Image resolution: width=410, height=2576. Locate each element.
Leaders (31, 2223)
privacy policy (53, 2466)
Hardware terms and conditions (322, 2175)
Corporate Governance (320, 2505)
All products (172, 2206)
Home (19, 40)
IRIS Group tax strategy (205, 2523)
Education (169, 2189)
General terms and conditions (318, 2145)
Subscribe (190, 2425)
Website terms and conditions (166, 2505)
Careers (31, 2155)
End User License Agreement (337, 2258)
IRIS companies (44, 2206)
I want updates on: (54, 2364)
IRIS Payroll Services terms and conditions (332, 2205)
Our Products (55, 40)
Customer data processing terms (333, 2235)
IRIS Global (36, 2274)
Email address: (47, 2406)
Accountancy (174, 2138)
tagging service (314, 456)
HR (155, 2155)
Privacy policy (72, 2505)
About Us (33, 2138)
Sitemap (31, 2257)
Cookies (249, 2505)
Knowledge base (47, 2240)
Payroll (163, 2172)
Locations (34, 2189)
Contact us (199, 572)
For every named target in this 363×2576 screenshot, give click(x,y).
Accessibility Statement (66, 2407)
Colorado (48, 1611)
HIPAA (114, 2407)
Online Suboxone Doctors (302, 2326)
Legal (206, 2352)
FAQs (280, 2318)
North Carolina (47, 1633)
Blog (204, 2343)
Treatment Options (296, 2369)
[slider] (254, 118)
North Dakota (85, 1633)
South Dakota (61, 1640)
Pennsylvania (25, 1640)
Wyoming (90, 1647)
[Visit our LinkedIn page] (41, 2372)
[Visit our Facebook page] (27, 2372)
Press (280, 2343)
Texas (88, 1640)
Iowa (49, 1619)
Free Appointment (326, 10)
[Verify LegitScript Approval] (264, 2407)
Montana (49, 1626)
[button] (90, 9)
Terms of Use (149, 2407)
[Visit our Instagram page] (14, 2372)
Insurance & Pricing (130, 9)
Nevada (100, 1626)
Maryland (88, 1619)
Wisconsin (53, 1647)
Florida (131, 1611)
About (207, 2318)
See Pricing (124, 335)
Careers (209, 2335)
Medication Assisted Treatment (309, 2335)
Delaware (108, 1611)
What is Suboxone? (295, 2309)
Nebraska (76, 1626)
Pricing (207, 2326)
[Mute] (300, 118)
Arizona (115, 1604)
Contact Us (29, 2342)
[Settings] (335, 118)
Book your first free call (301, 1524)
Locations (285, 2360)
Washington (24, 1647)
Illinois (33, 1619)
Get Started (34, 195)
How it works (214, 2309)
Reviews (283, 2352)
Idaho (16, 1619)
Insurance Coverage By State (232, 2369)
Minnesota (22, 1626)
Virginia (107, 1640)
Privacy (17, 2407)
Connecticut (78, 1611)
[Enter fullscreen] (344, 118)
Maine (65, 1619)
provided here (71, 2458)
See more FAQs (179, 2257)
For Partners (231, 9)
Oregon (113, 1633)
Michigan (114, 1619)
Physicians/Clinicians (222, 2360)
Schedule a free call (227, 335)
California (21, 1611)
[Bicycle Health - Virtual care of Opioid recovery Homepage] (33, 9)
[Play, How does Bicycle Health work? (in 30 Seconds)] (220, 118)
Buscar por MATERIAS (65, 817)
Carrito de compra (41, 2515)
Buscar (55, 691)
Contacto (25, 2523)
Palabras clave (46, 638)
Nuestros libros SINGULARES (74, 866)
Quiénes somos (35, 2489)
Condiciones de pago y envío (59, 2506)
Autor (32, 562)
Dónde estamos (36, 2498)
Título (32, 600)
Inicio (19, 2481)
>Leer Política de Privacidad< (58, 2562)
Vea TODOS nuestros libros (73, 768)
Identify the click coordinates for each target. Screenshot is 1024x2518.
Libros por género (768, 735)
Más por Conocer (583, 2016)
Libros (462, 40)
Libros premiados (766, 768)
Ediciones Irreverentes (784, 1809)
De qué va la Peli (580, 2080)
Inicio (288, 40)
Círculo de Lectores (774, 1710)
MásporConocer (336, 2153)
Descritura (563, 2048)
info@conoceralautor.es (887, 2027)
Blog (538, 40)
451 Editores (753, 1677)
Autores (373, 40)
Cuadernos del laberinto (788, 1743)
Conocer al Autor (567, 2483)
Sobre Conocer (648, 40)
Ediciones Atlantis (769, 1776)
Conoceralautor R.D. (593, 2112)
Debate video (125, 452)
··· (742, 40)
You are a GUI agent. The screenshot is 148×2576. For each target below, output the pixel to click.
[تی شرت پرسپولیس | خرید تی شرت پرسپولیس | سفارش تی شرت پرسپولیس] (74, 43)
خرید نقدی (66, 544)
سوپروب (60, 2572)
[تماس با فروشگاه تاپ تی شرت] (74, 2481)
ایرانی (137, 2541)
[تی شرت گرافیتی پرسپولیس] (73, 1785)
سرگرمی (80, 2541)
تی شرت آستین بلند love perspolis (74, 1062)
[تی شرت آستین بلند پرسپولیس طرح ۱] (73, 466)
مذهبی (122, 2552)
########
What you have to do ::
In the listing above, please print only the lines from the first one to the line where "Legal (206, 2352)" appears, exactly as written, both of those lines included.

Solution to this exercise ::
Image resolution: width=410, height=2576. Locate each element.
Leaders (31, 2223)
privacy policy (53, 2466)
Hardware terms and conditions (322, 2175)
Corporate Governance (320, 2505)
All products (172, 2206)
Home (19, 40)
IRIS Group tax strategy (205, 2523)
Education (169, 2189)
General terms and conditions (318, 2145)
Subscribe (190, 2425)
Website terms and conditions (166, 2505)
Careers (31, 2155)
End User License Agreement (337, 2258)
IRIS companies (44, 2206)
I want updates on: (54, 2364)
IRIS Payroll Services terms and conditions (332, 2205)
Our Products (55, 40)
Customer data processing terms (333, 2235)
IRIS Global (36, 2274)
Email address: (47, 2406)
Accountancy (174, 2138)
tagging service (314, 456)
HR (155, 2155)
Privacy policy (72, 2505)
About Us (33, 2138)
Sitemap (31, 2257)
Cookies (249, 2505)
Knowledge base (47, 2240)
Payroll (163, 2172)
Locations (34, 2189)
Contact us (199, 572)
For every named target in this 363×2576 screenshot, give click(x,y).
Accessibility Statement (66, 2407)
Colorado (48, 1611)
HIPAA (114, 2407)
Online Suboxone Doctors (302, 2326)
Legal (206, 2352)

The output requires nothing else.